==== Working data ====
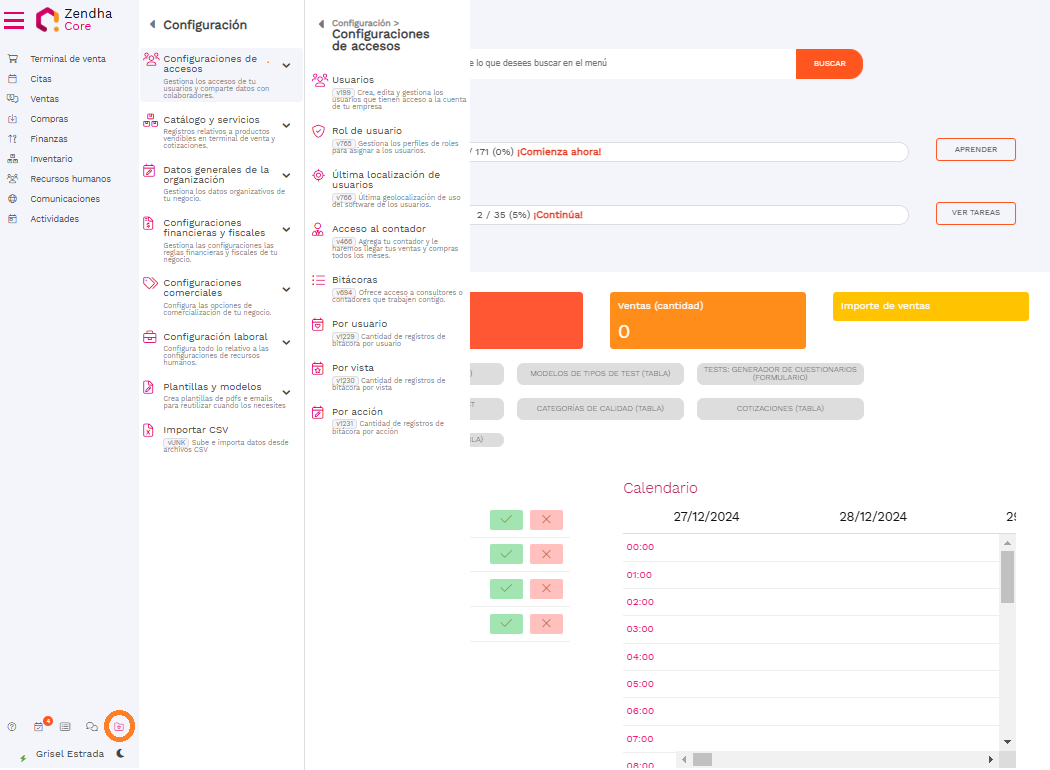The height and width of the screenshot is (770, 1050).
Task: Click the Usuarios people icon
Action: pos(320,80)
====
==== Working data ====
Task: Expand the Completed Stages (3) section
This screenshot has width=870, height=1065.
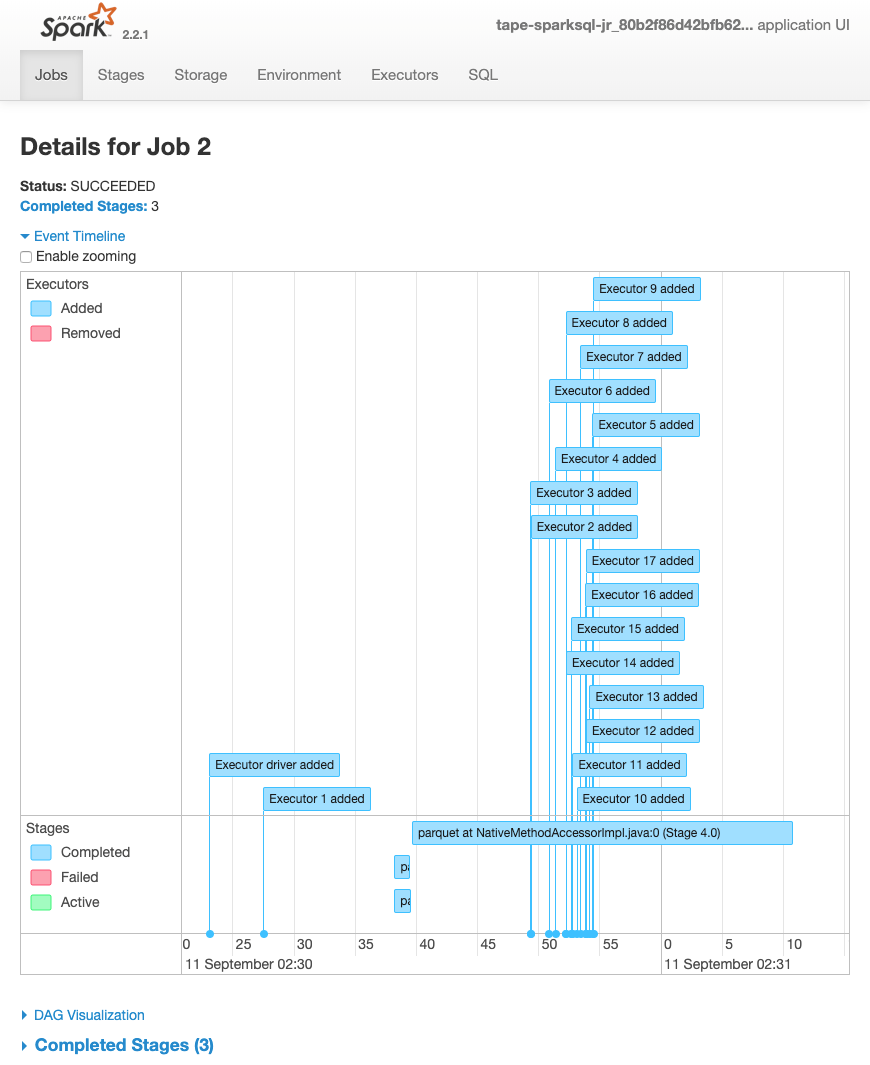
====
→ Task
Looking back over the data above, restate word for word the lines that begin at the line with "Task: Expand the Completed Stages (3) section" and end at the line with "This screenshot has width=870, height=1065.", inclusive.

→ Response for this exercise
Task: Expand the Completed Stages (3) section
This screenshot has width=870, height=1065.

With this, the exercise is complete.